Meeting God Should Not Be a Threat

Meeting God Should Not Be a Threat May 14, 2018

Photo by Alex Radelich on Unsplash

A word to the wise – if we’re on a roadtrip together, and I’m the one driving, there’s a good chance a billboard is going to send me off into a rant an enthusiastic discussion about history and religion.

Roadside signs are a mixed bag. Some of them are hilarious ones that promote tourist traps and others feature poorly designed local advertising.  Then there’s the preachy kind, focused on sin, damnation, and imposing religious views on state and human rights matters.  (Cue my hackles being raised.)

Last summer, while I was touring the country promoting The Witch’s Cauldron and The Mechanist & The Star Goddess  we saw a lot of billboards. Somewhere in Utah, on our way to Salt Lake City, there quite a few of the preachy variety.  The one that particularly set my mind in motion (which I would have snapped a picture of, had I not been driving) said, “When you die, you will meet God.”  I think it also had an additional, much smaller-sized line that spoke about atoning for your sins before that happened.  A threat standing in yard high letters about a jerk god and what might happen if you don’t follow their rules.

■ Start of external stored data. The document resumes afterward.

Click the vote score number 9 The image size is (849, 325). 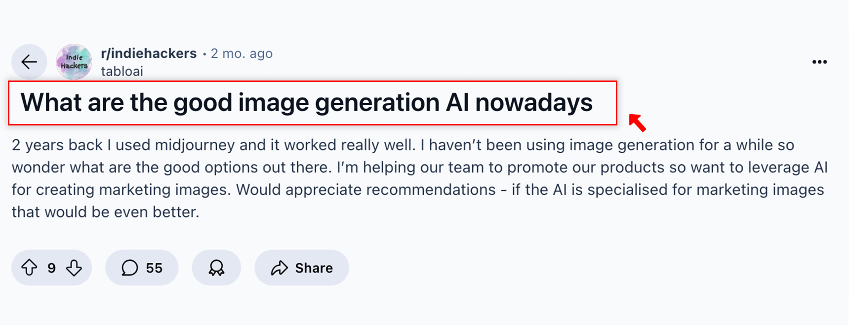51,268
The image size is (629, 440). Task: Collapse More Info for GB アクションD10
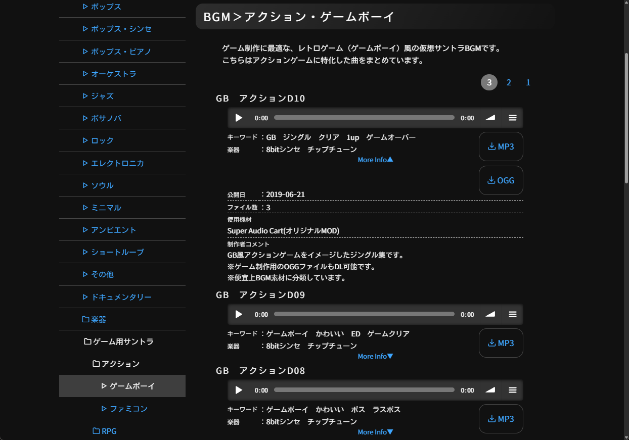375,159
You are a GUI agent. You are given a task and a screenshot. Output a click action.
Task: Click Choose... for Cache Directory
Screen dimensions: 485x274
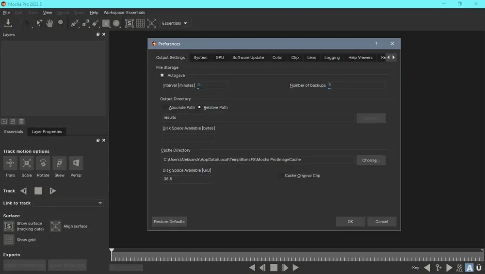[x=371, y=160]
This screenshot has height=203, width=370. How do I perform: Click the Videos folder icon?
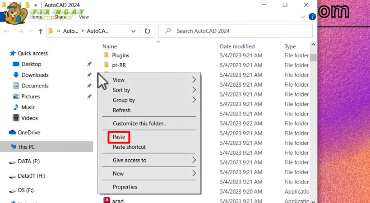16,118
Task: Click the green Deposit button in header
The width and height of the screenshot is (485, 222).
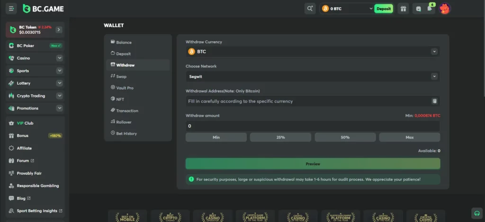Action: click(383, 9)
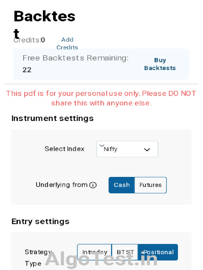This screenshot has width=203, height=270.
Task: Click the Credits balance value
Action: pos(43,40)
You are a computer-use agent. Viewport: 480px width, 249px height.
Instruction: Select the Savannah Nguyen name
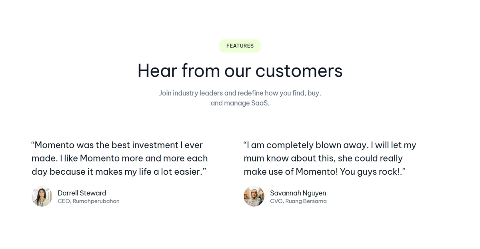298,193
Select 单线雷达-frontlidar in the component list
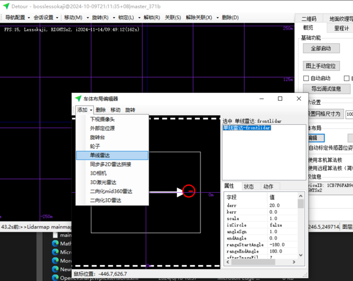 tap(247, 128)
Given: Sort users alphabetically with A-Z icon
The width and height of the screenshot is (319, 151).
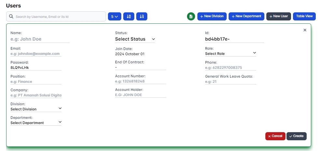Looking at the screenshot, I should pos(129,16).
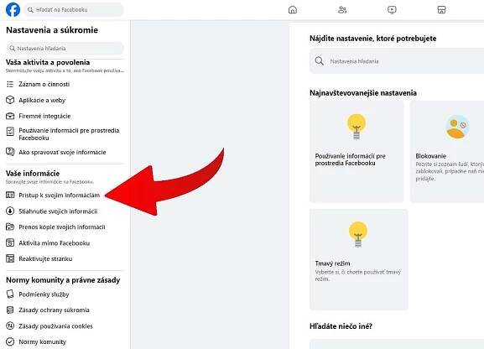Viewport: 484px width, 349px height.
Task: Open the Friends icon in top navigation
Action: coord(342,10)
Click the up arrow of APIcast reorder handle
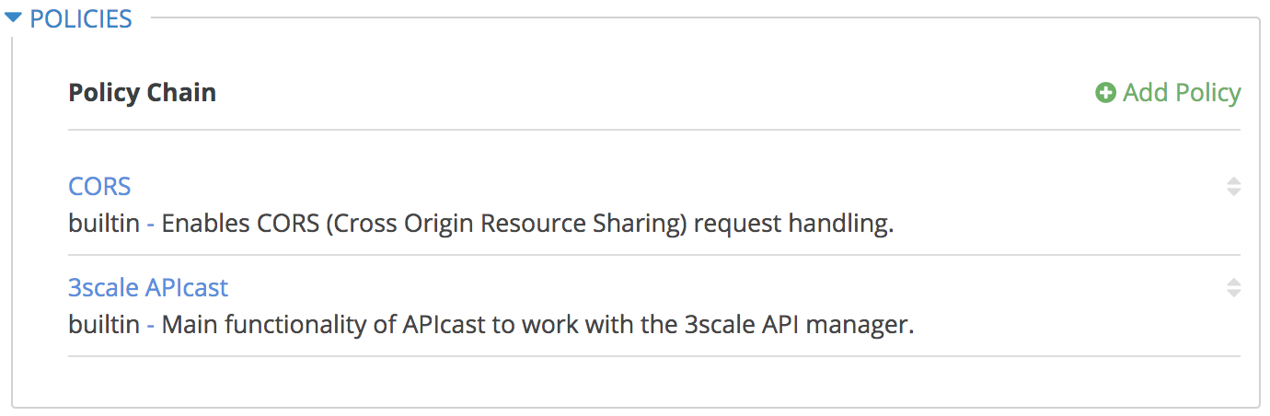 (x=1234, y=283)
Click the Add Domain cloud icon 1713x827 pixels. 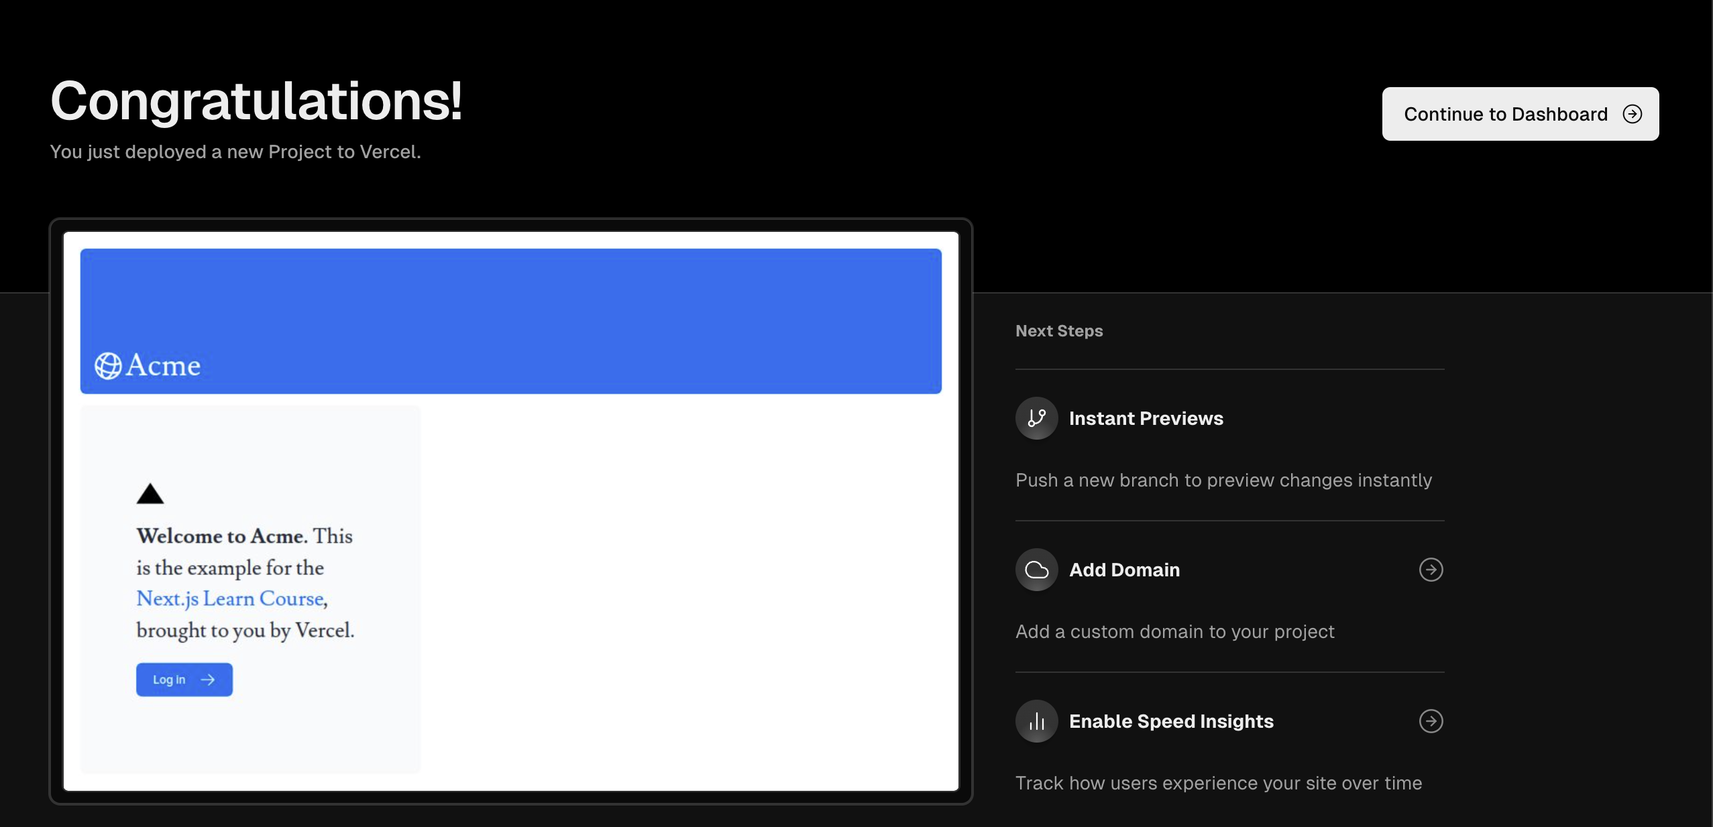tap(1036, 570)
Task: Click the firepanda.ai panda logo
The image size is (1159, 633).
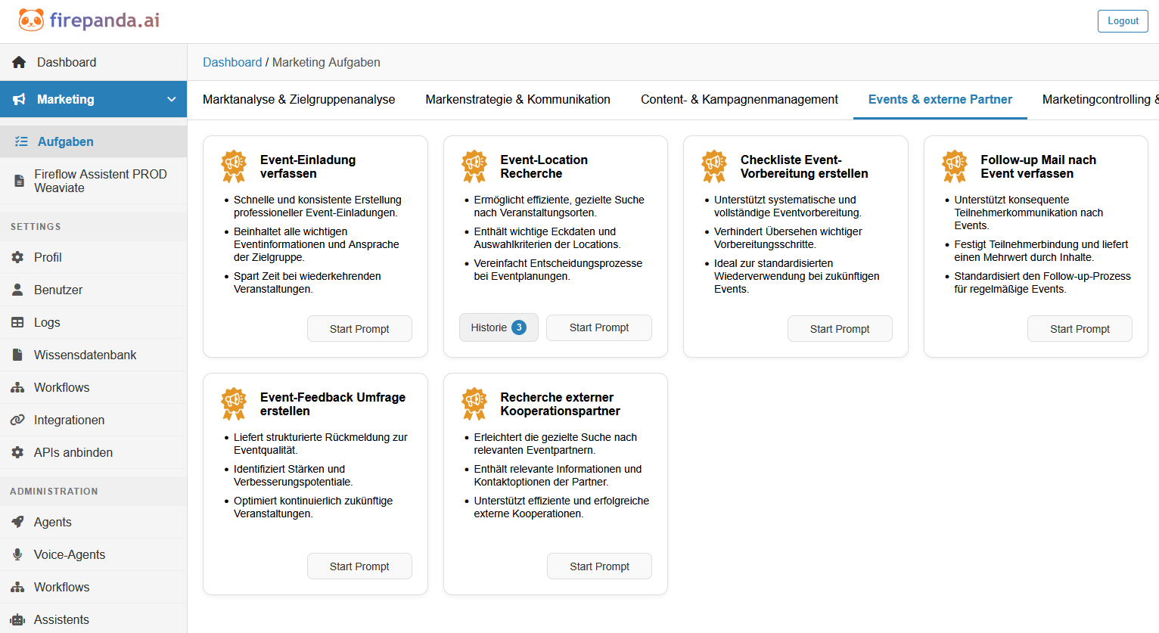Action: 31,20
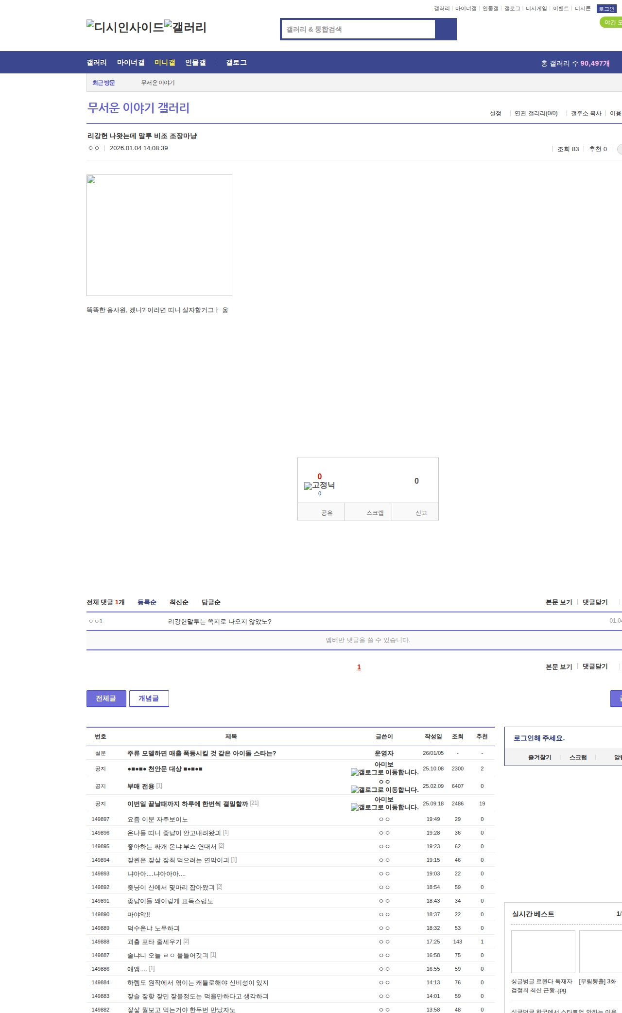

Photo by Andrew Dong on Unsplash

I saw that, and I thought, “How sad.”  As if it’s not bad enough that so much of Christianity focuses on an afterlife reward or punishment system instead of promoting the benefits of being a decent human being right this moment. (The latter is what Jesus actually is said to have focused on if you read the scriptures.) No, they also push this Abrahamic concept that we’re removed, separated, or unconnected to the Divine.  Which, when you think about the core creation myths, if God made the world, then everything has been touched by the Divine. EVERYTHING.  That includes the mountains, trees, skies, rabbits, spiders, snakes, sunfish, and human beings – all created by God. God-made.

Sure, I have talked about how belief in God or Gods isn’t integral to practicing Witchcraft and that I don’t consider myself a devotional Witch.  But I do work with Gods and spirits.  I experience the divine regularly, and personally. The Self-Divine is a concept that is part of my threefold model of the human soul – which says that we are directly linked to the Divine/are made of god particles and star stuff ourselves.  I don’t see gods and spirits as being separate from this world at all.  Nor to meet or experience them does it require you to die first.

Even if you have a hard time relating to deities as distinct personalities that you can interact with, you can see the divine in the world around you. As an artist, every piece of work I make is touched by my hands.  That means they’re covered in my DNA – from skin cells, to occasionally blood, spit (really I try NOT to lick my brushes), and also cat hair. (If you manage to clone me from my art, let me know, ok?)  Metaphysically, they’re soaked in my energy, and they come forth from my mind: out of nothingness comes something real and tangible.  My work is a part of me and linked to me, even if it’s not me. Similarly, everything in the world has a hum to it, connecting elements and energy to give form to our realities. A thumbprint or DNA spiral if you will.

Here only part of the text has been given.